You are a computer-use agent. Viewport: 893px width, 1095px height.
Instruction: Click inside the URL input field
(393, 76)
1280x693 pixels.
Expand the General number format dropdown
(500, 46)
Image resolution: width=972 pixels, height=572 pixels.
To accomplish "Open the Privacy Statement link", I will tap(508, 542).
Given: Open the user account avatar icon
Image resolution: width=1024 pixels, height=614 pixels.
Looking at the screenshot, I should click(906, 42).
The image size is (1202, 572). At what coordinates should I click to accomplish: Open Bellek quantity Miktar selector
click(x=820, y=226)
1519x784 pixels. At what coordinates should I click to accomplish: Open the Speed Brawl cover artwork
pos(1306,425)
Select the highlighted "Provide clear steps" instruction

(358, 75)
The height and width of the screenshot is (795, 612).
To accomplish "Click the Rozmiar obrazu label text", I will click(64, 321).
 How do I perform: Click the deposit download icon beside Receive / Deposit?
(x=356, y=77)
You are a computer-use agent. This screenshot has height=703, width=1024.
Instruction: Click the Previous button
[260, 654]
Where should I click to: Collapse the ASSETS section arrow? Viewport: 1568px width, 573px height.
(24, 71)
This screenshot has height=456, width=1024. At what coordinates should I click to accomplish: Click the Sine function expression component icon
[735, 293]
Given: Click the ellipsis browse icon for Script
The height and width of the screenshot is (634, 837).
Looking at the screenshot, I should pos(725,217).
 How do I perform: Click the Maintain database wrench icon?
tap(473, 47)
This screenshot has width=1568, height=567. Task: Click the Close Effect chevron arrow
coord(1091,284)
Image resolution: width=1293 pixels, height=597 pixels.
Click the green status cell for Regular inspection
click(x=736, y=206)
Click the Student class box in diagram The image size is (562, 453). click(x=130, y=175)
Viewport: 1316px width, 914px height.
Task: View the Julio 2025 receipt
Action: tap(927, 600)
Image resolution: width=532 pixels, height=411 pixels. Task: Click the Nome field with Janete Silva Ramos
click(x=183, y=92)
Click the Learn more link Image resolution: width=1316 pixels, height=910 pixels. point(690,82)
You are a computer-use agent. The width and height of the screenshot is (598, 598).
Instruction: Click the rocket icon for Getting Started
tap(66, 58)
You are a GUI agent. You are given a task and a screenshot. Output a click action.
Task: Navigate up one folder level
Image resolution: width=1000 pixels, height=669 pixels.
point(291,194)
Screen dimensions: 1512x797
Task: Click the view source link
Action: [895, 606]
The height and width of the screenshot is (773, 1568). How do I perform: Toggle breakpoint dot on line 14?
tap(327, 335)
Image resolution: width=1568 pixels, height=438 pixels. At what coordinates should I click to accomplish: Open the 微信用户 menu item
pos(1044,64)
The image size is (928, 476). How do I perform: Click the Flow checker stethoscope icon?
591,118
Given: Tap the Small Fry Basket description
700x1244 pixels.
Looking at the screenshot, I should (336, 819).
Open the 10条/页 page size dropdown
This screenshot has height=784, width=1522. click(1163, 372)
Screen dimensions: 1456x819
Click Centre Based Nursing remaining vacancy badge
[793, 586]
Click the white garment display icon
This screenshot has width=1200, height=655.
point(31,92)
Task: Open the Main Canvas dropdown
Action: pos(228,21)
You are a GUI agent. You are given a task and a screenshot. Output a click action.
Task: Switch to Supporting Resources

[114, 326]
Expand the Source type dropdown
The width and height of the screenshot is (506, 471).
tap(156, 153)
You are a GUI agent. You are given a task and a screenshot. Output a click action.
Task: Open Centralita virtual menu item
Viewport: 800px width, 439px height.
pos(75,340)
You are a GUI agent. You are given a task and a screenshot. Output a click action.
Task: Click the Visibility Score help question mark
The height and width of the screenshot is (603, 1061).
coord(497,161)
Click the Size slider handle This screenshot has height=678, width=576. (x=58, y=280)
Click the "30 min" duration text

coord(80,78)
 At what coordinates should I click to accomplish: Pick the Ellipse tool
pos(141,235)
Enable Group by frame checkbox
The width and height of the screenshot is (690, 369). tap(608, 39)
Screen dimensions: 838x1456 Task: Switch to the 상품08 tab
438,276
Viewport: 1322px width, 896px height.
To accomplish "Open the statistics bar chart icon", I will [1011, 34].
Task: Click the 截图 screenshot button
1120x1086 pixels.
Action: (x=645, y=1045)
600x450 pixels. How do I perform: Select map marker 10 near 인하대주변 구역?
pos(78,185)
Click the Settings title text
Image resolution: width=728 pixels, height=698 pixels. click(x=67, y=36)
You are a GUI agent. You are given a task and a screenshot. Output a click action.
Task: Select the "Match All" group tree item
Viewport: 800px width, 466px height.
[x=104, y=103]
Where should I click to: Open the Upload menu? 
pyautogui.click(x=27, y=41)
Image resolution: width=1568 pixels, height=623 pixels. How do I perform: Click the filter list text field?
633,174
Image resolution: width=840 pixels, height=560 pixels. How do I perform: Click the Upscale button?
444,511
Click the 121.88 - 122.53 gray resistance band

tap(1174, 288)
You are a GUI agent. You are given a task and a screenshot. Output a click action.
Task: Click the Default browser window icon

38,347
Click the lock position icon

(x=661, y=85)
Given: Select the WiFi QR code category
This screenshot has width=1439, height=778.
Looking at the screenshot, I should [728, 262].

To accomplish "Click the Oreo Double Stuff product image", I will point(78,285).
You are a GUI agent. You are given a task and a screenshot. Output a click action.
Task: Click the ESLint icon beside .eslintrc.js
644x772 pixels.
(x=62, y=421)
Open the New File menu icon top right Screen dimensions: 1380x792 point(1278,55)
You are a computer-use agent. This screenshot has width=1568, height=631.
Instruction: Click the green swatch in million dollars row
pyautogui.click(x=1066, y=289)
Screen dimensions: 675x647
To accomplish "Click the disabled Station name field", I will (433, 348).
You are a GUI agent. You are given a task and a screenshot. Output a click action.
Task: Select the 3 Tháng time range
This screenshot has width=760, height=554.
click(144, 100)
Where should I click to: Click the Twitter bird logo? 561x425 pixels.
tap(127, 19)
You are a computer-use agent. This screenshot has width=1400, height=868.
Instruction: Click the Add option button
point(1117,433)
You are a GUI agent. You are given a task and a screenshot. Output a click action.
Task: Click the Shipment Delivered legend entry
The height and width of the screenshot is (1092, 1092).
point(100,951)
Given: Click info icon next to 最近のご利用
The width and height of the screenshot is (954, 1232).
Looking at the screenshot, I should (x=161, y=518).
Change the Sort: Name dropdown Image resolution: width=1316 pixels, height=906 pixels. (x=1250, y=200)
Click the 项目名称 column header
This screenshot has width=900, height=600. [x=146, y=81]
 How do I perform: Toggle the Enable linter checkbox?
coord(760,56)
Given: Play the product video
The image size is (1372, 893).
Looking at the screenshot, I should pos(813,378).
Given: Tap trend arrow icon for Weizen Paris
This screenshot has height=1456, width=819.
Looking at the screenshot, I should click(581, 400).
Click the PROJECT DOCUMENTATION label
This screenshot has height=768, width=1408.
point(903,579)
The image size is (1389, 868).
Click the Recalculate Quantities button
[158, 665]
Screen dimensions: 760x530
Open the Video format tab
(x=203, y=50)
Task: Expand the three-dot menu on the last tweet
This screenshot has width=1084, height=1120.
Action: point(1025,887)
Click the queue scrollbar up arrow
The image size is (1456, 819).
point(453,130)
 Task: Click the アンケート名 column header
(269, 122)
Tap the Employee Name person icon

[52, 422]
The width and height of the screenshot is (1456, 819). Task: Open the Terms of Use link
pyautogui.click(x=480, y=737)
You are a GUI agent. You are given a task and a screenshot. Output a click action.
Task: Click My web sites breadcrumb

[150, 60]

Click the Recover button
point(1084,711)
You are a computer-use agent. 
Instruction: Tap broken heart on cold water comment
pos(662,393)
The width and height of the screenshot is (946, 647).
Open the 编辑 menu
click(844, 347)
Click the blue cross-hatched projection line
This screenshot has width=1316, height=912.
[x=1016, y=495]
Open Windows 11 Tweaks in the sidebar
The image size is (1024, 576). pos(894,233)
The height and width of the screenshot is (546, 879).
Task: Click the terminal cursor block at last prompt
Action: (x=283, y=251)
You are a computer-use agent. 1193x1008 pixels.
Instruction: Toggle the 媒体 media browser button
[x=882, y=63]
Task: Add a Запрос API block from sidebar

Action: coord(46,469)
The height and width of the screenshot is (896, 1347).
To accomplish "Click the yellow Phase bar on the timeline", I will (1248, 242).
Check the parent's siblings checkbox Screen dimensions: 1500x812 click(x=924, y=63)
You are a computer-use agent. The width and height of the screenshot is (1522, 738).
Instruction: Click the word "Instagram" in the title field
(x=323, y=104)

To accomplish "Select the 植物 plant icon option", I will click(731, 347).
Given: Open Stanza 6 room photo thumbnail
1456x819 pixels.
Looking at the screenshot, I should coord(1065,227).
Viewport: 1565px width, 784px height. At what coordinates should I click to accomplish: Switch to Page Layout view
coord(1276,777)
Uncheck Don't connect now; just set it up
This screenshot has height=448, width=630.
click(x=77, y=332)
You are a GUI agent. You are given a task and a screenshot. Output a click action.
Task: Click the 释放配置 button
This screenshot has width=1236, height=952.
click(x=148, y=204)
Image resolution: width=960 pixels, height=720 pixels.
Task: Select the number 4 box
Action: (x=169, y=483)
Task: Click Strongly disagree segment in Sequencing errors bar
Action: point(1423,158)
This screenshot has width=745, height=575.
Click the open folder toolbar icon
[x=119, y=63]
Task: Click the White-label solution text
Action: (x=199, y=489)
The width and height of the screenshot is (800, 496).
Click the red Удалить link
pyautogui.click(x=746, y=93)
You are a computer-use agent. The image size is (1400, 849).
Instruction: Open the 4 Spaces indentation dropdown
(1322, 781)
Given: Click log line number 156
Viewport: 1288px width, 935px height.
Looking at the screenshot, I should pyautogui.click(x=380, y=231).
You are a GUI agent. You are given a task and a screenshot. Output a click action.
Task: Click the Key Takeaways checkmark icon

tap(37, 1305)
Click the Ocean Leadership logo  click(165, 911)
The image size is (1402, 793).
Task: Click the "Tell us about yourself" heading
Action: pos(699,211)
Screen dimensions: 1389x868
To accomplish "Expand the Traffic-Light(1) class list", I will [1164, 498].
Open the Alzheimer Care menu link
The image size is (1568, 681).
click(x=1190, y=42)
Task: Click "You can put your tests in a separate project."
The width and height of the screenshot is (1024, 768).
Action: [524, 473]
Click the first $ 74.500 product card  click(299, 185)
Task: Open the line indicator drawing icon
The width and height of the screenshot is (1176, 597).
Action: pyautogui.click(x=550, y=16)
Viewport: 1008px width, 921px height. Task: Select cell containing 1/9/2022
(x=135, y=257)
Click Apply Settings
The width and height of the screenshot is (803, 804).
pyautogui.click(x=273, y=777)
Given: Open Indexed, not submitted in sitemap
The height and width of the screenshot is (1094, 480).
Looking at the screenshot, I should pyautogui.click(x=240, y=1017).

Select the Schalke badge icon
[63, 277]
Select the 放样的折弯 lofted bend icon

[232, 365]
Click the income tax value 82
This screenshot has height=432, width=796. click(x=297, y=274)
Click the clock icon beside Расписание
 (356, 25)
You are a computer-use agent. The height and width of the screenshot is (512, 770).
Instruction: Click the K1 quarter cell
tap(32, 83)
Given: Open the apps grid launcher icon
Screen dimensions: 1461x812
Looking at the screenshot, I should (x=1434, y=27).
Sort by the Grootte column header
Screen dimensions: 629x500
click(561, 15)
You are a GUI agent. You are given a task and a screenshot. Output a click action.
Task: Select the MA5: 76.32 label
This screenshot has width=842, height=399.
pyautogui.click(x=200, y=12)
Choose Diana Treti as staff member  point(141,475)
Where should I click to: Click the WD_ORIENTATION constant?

- - - - -

**EXERCISE OBJECTIVE:** Quote the data verbatim, from the line containing "Select the Schalke badge icon" up to and including the line containing "tap(32, 83)".

**TASK RESULT:**
Select the Schalke badge icon
[63, 277]
Select the 放样的折弯 lofted bend icon

[232, 365]
Click the income tax value 82
This screenshot has height=432, width=796. click(x=297, y=274)
Click the clock icon beside Расписание
 (356, 25)
You are a computer-use agent. The height and width of the screenshot is (512, 770).
Instruction: Click the K1 quarter cell
tap(32, 83)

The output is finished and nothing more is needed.